WORKING DATA:
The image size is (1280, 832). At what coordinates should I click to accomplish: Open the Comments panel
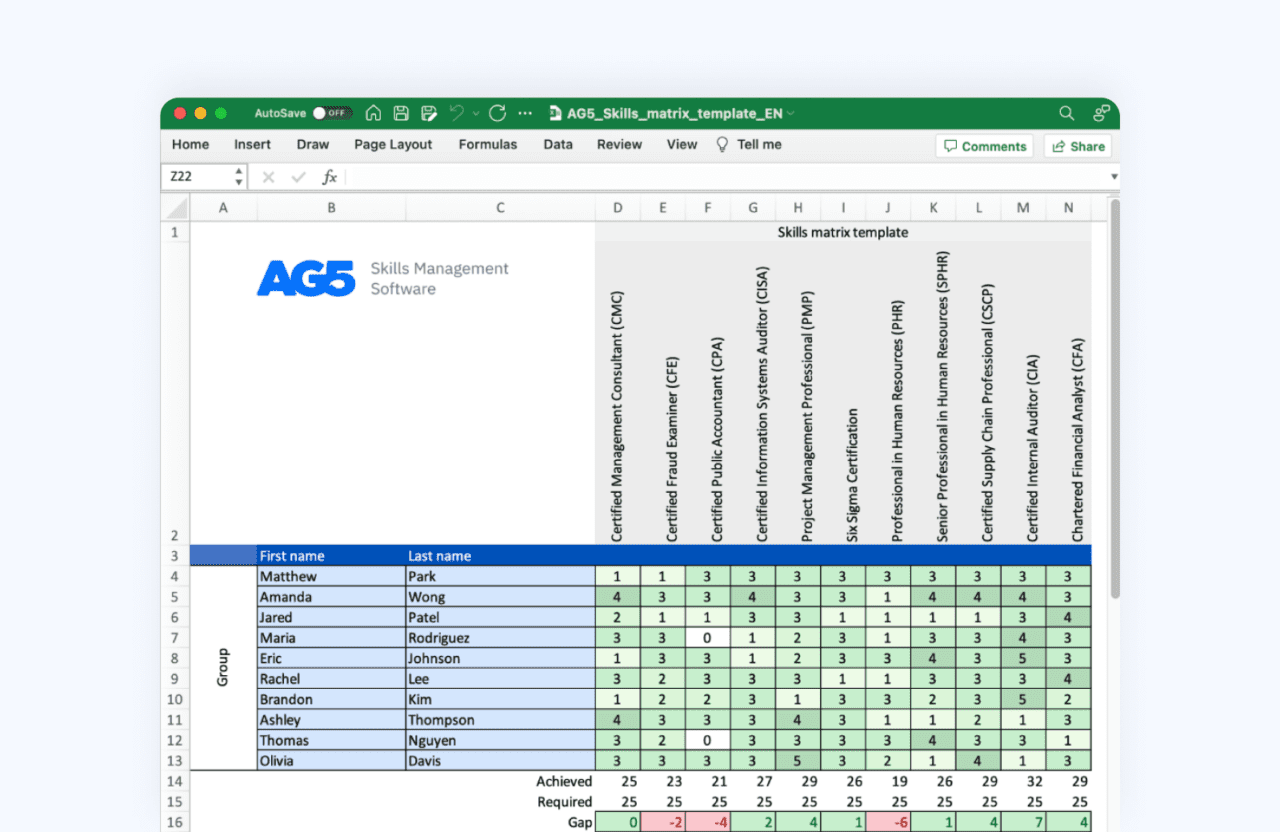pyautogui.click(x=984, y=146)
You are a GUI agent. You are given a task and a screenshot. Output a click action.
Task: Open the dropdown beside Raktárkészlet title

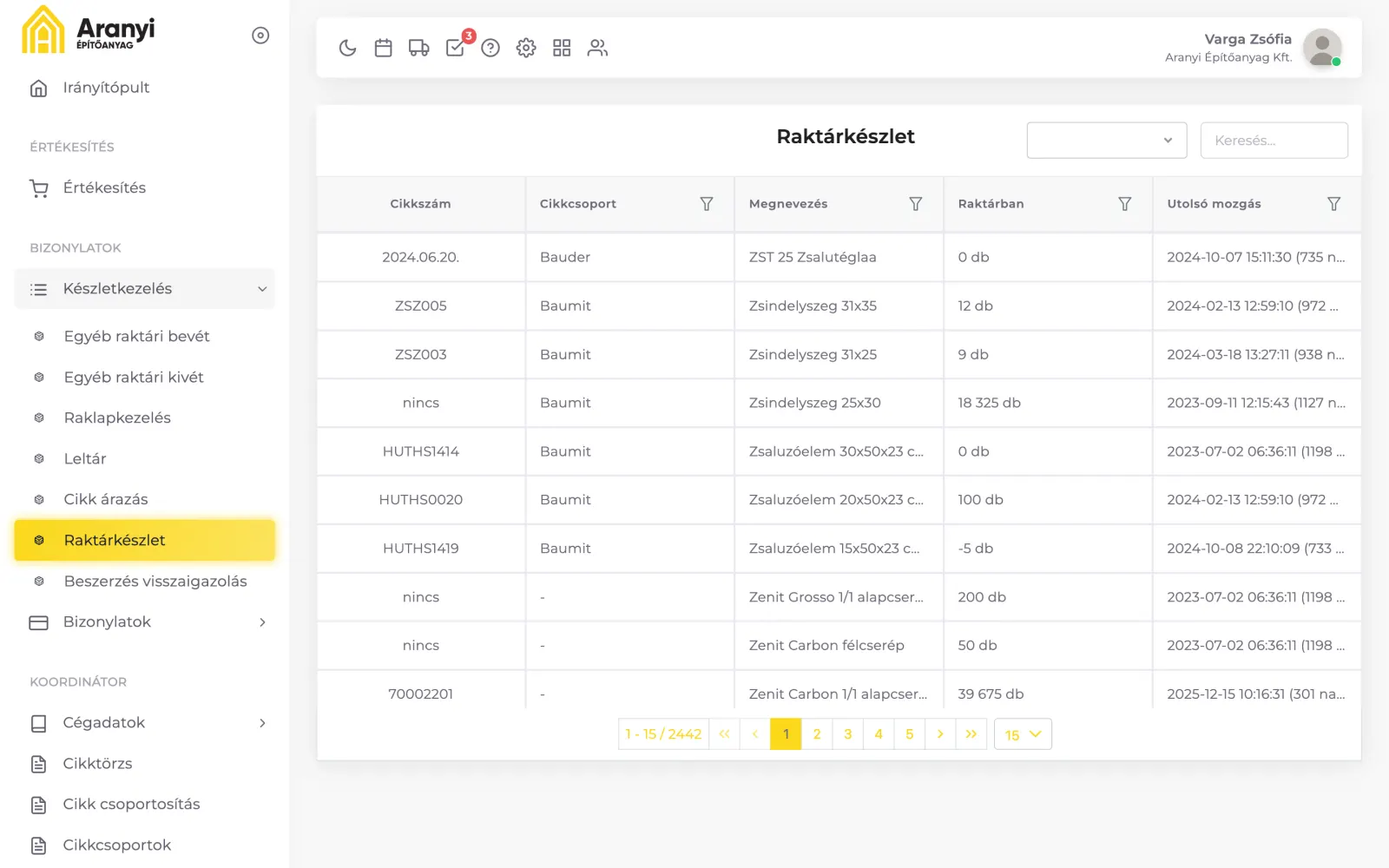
==
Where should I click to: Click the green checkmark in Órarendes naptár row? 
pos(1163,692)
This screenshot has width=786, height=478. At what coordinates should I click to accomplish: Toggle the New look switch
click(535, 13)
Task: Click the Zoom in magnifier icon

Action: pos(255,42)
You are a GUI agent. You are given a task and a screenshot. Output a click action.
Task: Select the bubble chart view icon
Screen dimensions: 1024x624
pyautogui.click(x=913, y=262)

TASK INSTRUCTIONS:
Your answer should consist of the lines above between those holding "The image size" and "Task: Open the", inclusive, reproduced word for word and without pictures.

WRITTEN REPLY:
The image size is (1280, 832). At what coordinates should I click to accomplish: Open the Comments panel
pyautogui.click(x=984, y=146)
You are a GUI agent. You are given a task and a screenshot. Output a click action.
Task: Open the dropdown beside Raktárkészlet title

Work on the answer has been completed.